The radio sports talk show host in Mississippi had a question for the sports writer in Chattanooga on Wednesday afternoon.
"Why," he asked, "hasn't the University of Tennessee fired [athletic director] Mike Hamilton yet?'
Understand, this is not necessarily the feeling within the Volunteer state. At least it wasn't during Hamilton's talk to the Hamilton Place Rotary Club its Wednesday lunch meeting at the Country Place restaurant.
The boss of the Vols was roundly cheered, even by club president Alan Johnston, an unabashed Alabama fan who said, "I routinely hear good things about what's going on with the student athletes up there behind the scenes."
But away from Tennessee, where perceptions are formed by sound bites and news flashes scrolling across the botton of a TV screen, the perception is growing that UT is an athletic department gone wild.
What began with Hostess-gate last December picked up steam with the New Year's Day arrest of four Vols basketball players - including star player Tyler Smith - on drug and gun charges.

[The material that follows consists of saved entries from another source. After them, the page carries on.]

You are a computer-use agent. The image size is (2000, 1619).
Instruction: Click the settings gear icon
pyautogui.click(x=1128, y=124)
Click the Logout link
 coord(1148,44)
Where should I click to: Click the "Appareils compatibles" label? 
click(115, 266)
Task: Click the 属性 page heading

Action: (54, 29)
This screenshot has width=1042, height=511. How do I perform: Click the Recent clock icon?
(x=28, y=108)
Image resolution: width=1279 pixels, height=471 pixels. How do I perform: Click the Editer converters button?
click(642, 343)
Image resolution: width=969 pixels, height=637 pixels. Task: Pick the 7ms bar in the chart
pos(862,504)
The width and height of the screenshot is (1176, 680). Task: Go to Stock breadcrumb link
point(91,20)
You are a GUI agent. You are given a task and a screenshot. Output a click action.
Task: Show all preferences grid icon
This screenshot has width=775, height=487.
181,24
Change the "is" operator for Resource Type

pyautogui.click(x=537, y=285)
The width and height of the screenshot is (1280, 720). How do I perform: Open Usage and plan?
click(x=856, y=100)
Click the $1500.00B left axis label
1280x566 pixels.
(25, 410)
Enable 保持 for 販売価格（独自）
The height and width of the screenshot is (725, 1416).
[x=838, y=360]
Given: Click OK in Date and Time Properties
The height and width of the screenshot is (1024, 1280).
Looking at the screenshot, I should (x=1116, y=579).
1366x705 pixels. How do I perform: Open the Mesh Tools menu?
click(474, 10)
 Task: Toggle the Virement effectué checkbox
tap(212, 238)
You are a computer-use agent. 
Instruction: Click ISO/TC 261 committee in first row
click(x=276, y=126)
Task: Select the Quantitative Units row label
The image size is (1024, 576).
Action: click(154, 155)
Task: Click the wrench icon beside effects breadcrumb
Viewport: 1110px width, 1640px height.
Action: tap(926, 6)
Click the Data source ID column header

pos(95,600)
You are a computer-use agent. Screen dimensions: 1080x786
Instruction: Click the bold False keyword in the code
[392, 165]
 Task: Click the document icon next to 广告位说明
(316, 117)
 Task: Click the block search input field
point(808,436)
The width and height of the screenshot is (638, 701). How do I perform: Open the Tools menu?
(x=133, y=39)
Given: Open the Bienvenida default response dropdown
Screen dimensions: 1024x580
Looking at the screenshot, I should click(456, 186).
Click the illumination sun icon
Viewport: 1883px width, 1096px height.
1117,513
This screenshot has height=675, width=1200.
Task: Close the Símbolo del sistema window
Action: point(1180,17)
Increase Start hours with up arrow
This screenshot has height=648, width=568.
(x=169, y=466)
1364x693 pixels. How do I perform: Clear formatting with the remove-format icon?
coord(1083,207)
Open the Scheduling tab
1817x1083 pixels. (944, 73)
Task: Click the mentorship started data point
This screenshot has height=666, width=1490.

That was followed by a few minor incidents with the football team during the spring before a bar fight in July involving several football players heightened the angst and anger from many corners.
Then came last Friday, when Hamilton and men's hoops coach Bruce Pearl arrived at a hastily called press conference to discuss Pearl's admission that he had lied to the NCAA regarding possible recruiting violations.
Given that Pearl's outrageous success has been as important to Hamilton's job approval rating as cheese is to mac, this was no insignificant blow to the athletic director.
As the Knoxville News Sentinel's John Adams wrote last weekend, no matter how upset some fans were over Phillip Fulmer's firing as football coach in 2008, or how embarrassed much of the fan base was over Fulmer successor Lane Kiffin, Hamilton could always fall back on Pearl for proof that he knew what he was doing.
And to be fair, Pearl remains an inspired hire. He has taken the program to places it has never previously gone - from selling out cavernous Thompson-Boling Arena, to briefly earning a No. 1 ranking in the winter of 2008, to coming within a single basket of reaching last spring's Final Four.
Given all that, it's little wonder that when Hamilton was asked how his e-mails had run after a teary-eyed Pearl admitted on Friday that he'd lied, the AD replied, "Surprisingly very few e-mails ... I anticipated more, to be frank with you.
"Most of the comments have been, 'Hey, we're sorry this happened, but we believed the university handled it in the right way.'"
And maybe they did on Friday. Hamilton talked about how the NCAA "had initiated a look into telephone activity surrounding our basketball program and a potential of excessive phone calls to recruits."
Hamilton then announced a total of $1.5 million reduction to Pearl's salary over the next five years, similarly severe financial penalties to his staff, and huge reductions in off-campus recruiting time.
Finally, Pearl admitted he'd lied, presumably about the phone calls. Case closed.
But then came Tuesday and word that it was a little more than phone calls. The NCAA had photos of high school juniors visiting Pearl's home during unofficial visits.
Not only did Pearl apparently deny knowledge of where the photos were taken, but so did his staff, which means it wasn't just a brain cramp. It was a conspiracy.
Given the fact that neither the phone calls nor visits to the coach's home were more than secondary violations, one has to wonder why Pearl lied to the NCAA.
Is it not feasible that he's covering up something else? And if he is, at what point must Hamilton say enough is too much?
This is not to say that either Hamilton or Pearl should be terminated at this time. Hamilton has done far more right than wrong, beginning with the fact that he keeps an annual $100 million athletic budget in the black.
But when you call a press conference to infer that this was only about phone calls and four days later it becomes public knowledge that there was much more to it than that you wonder when the term "cover-up" may have a good bit of the UT athletic department running for cover.
As he addressed the Rotary Club, Hamilton said of Pearl's financial penalty: "I think a lot of coaches sat up and went, 'Wow!'"
But with each fresh news leak you begin to wonder if that was a 'Wow,' as in, "Boy, that was tough." Or, "Wow, did Bruce get off easy."
If opinion within this state begins to mirror that outside it, both Hamilton and Pearl could find themselves linked together in the unemployment line.